1.2. Inconformada com a referida decisão, a arguida interpôs recurso cuja motivação rematou com as seguintes conclusões (sic):

«1º) Nem no Inquérito, nem na Instrução, se apuraram factos suscetíveis de prova que pudessem constituir indícios de a Recorrente ter praticado o crime de injúrias, objecto da acusação particular e da pronúncia.
2º) A admitir-se que tais factos indiciários foram apurados, jamais os mesmos podem ter-se por certos, seguros, e considerar-se suficientes, deles não resultando uma possibilidade razoável ou uma probabilidade mais forte de condenação do que de absolvição de, à recorrente, vir a ser aplicada, por força deles, em julgamento, uma pena ou uma medida de segurança.
3º) No quadro circunstancial em presença, nem as regras da experiência, nem a livre apreciação do julgador, poderiam ter conduzido à ilação, lógica, congruente e minimamente segura, no quadro de factos indiciários suficientes e bastantes, de modo a que logicamente relacionados e conjugados, consubstanciem um todo persuasivo da culpabilidade da recorrente, de onde possa extrair-se com normal probabilidade que esta tenha chamado “ ladra” à recorrida ou que conduzissem à comprovação indiciária e suficiente do “animus injuriandi”.
4º) O tribunal recorrido interpretou e aplicou erradamente o disposto nos artigos 127º. 283º, nrº2 e 308º, nºs 1 e 2 do Código de Processo Penal, não tendo acolhido interpretação e aplicação daqueles preceitos legais de harmonia com os princípios legais e constitucionais da presunção da inocência da arguida – recorrente e do princípio “ in dubio pro reo”, com os quais não se conformou, e, antes, violou.
5º) A douta decisão instrutória que pronunciou a recorrente, pelo crime de injúrias, violou o disposto dos artigos 124º nº1, 127º, 283º, nsº 1 e 2, 308º nº1, do Código Processo Penal, e bem assim, o disposto do artigo 32º, nº2 da Constituição da República Portuguesa, designadamente os princípios da presunção da inocência da arguida e o princípio “ in dubio pro reo”, que interpretou e aplicou por forma a não se compaginar, ou conformar, com aquela norma constitucional e princípios garantísticos da arguida-recorrente que nela se contêm, enfermando tal interpretação e aplicação, com o sentido plasmado no douto despacho impugnado, de inconstitucionalidade material.».

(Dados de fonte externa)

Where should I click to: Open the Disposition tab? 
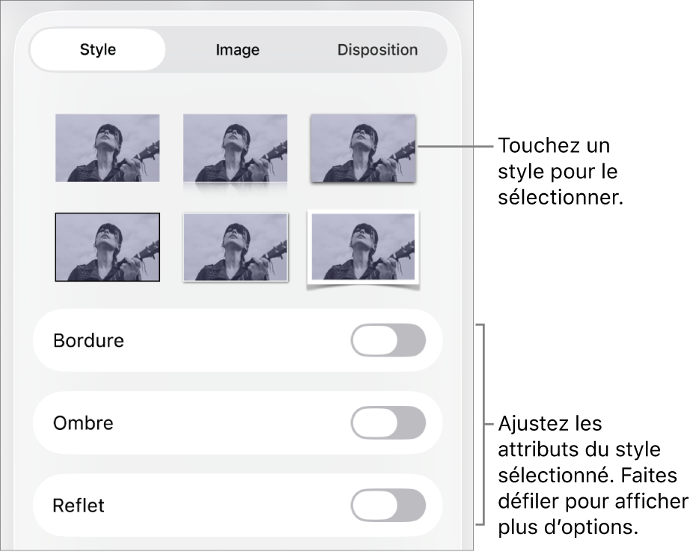coord(376,49)
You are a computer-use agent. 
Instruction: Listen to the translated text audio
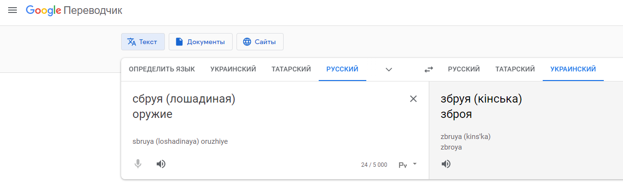point(446,164)
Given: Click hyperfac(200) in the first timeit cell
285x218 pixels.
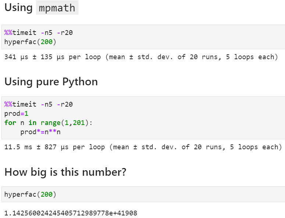Looking at the screenshot, I should 30,42.
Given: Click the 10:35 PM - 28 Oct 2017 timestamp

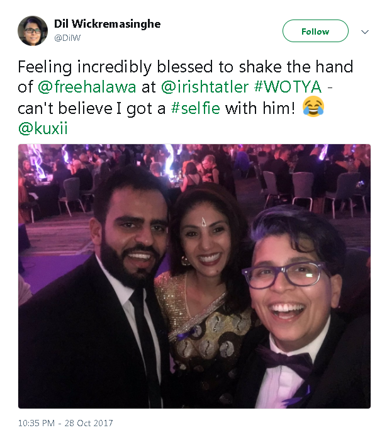Looking at the screenshot, I should click(65, 423).
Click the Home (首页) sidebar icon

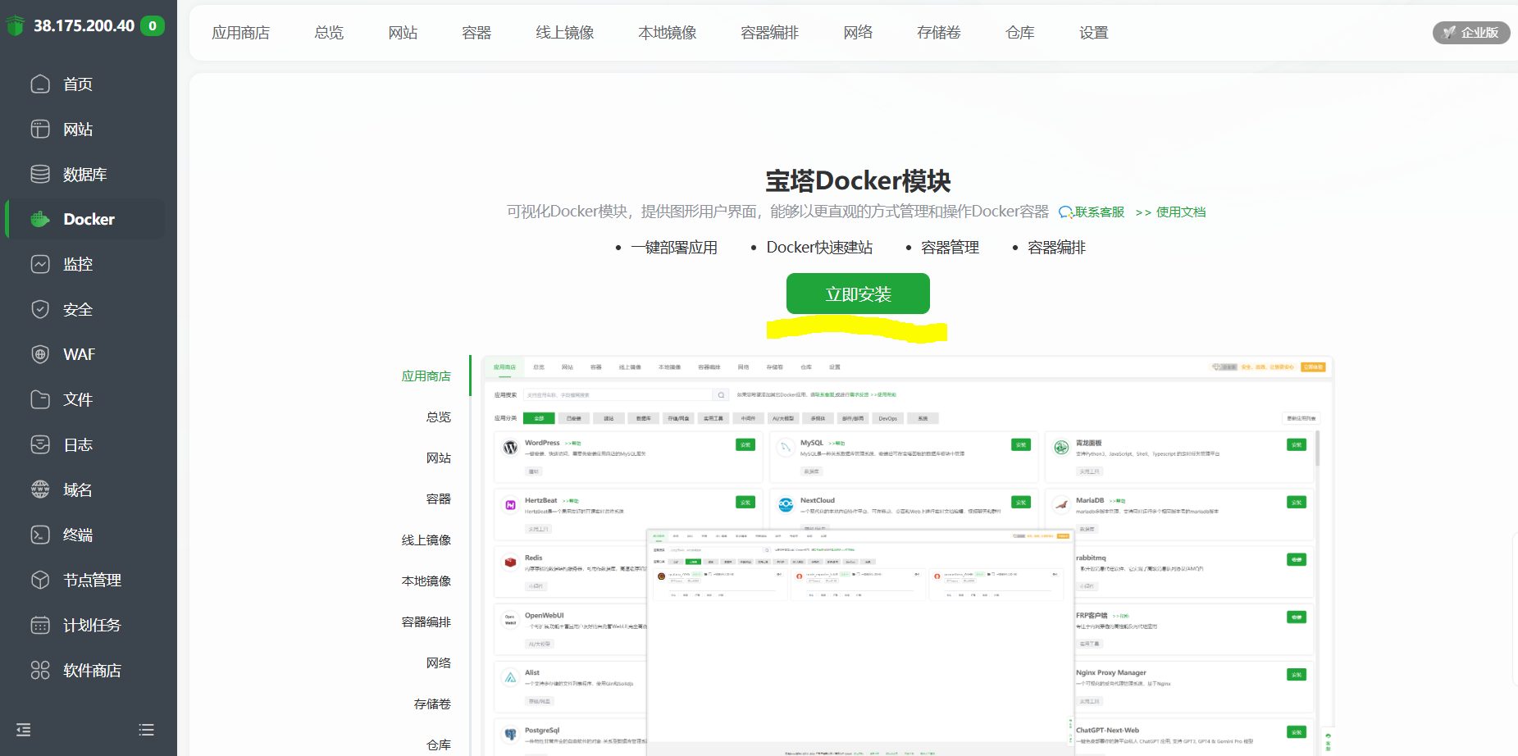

1.3. O recurso foi admitido por decisão que apreciou a reclamação deduzida pela arguida para este Tribunal da Relação.

1.4. O Ministério Público, junto da 1ª Instância, respondeu ao recurso, acompanhando e subscrevendo integralmente os fundamentos do recurso, dizendo, em síntese, que «qualquer juízo actual sobre a validade e suficiência dos indícios recolhidos nos autos, que se resumem às declarações da arguida e marido e da assistente e marido, para além de alguns documentos que ajudam a perceber o contexto em que os factos ocorreram, terá de concluir que, quanto muito, não há motivos que permitam dar prevalência à versão da assistente e, consequentemente, afirmar que a probabilidade de uma condenação em julgamento é maior do que a de uma absolvição.»

1.5. A assistente também respondeu, pugnando pela improcedência do recurso interposto pela arguida, considerando sem fundamento o apelo ao princípio in dubio pro reo, na medida em que é perfeitamente possível, com os dados e com os elementos constantes dos autos, apurar, pelo menos indiciariamente, que aquela incorreu na prática do crime imputado na acusação particular.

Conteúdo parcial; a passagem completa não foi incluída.